Records shown:
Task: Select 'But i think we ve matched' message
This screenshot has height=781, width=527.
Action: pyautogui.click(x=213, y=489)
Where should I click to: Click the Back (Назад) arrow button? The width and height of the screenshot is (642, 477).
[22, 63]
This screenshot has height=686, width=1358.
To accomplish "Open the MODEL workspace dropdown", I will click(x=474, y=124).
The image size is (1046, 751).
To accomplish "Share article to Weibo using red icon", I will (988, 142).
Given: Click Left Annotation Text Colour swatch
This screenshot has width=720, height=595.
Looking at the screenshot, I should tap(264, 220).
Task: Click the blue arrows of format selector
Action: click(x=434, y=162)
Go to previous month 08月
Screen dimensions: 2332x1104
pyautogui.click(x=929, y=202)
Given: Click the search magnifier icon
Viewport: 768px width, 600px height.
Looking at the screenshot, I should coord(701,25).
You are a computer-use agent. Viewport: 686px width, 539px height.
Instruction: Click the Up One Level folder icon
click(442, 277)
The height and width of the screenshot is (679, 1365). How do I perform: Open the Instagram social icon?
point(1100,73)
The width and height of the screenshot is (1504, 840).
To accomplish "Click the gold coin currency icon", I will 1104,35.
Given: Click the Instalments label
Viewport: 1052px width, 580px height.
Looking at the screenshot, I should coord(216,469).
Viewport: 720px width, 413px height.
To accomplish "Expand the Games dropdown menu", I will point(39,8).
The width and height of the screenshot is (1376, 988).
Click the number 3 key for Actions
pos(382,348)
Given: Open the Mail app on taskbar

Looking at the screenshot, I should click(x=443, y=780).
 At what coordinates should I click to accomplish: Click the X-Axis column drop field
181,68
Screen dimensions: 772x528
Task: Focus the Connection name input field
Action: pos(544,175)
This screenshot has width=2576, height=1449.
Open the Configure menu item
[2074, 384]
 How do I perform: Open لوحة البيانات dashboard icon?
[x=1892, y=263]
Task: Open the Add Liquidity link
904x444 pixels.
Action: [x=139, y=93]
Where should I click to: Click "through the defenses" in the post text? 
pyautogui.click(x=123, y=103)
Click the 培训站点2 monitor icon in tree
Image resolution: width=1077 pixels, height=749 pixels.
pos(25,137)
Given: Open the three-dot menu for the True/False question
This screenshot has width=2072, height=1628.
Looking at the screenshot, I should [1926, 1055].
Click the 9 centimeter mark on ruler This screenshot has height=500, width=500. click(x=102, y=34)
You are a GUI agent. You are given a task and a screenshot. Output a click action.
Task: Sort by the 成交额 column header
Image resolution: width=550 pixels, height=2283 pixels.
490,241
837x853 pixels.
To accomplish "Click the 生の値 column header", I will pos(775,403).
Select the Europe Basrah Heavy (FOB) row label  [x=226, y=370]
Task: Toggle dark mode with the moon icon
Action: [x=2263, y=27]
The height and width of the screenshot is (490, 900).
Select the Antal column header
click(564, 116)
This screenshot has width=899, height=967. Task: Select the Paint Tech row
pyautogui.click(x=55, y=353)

Problem description:
Copy all of the rows above, keeping every character unchanged.

Problem solution:
Task: Select 'But i think we ve matched' message
This screenshot has height=781, width=527.
Action: pyautogui.click(x=213, y=489)
Where should I click to: Click the Back (Назад) arrow button? The width and height of the screenshot is (642, 477).
[22, 63]
This screenshot has height=686, width=1358.
To accomplish "Open the MODEL workspace dropdown", I will click(x=474, y=124).
The image size is (1046, 751).
To accomplish "Share article to Weibo using red icon", I will (988, 142).
Given: Click Left Annotation Text Colour swatch
This screenshot has width=720, height=595.
Looking at the screenshot, I should tap(264, 220).
Task: Click the blue arrows of format selector
Action: click(x=434, y=162)
Go to previous month 08月
Screen dimensions: 2332x1104
pyautogui.click(x=929, y=202)
Given: Click the search magnifier icon
Viewport: 768px width, 600px height.
Looking at the screenshot, I should coord(701,25).
You are a computer-use agent. Viewport: 686px width, 539px height.
Instruction: Click the Up One Level folder icon
click(442, 277)
The height and width of the screenshot is (679, 1365). How do I perform: Open the Instagram social icon?
point(1100,73)
The width and height of the screenshot is (1504, 840).
To accomplish "Click the gold coin currency icon", I will 1104,35.
Given: Click the Instalments label
Viewport: 1052px width, 580px height.
Looking at the screenshot, I should coord(216,469).
Viewport: 720px width, 413px height.
To accomplish "Expand the Games dropdown menu", I will point(39,8).
The width and height of the screenshot is (1376, 988).
Click the number 3 key for Actions
pos(382,348)
Given: Open the Mail app on taskbar

Looking at the screenshot, I should click(x=443, y=780).
 At what coordinates should I click to accomplish: Click the X-Axis column drop field
181,68
Screen dimensions: 772x528
Task: Focus the Connection name input field
Action: pos(544,175)
This screenshot has width=2576, height=1449.
Open the Configure menu item
[2074, 384]
 How do I perform: Open لوحة البيانات dashboard icon?
[x=1892, y=263]
Task: Open the Add Liquidity link
904x444 pixels.
Action: [x=139, y=93]
Where should I click to: Click "through the defenses" in the post text? 
pyautogui.click(x=123, y=103)
Click the 培训站点2 monitor icon in tree
Image resolution: width=1077 pixels, height=749 pixels.
pos(25,137)
Given: Open the three-dot menu for the True/False question
This screenshot has width=2072, height=1628.
Looking at the screenshot, I should [1926, 1055].
Click the 9 centimeter mark on ruler This screenshot has height=500, width=500. click(x=102, y=34)
You are a GUI agent. You are given a task and a screenshot. Output a click action.
Task: Sort by the 成交额 column header
Image resolution: width=550 pixels, height=2283 pixels.
490,241
837x853 pixels.
To accomplish "Click the 生の値 column header", I will pos(775,403).
Select the Europe Basrah Heavy (FOB) row label  [x=226, y=370]
Task: Toggle dark mode with the moon icon
Action: [x=2263, y=27]
The height and width of the screenshot is (490, 900).
Select the Antal column header
click(564, 116)
This screenshot has width=899, height=967. Task: Select the Paint Tech row
pyautogui.click(x=55, y=353)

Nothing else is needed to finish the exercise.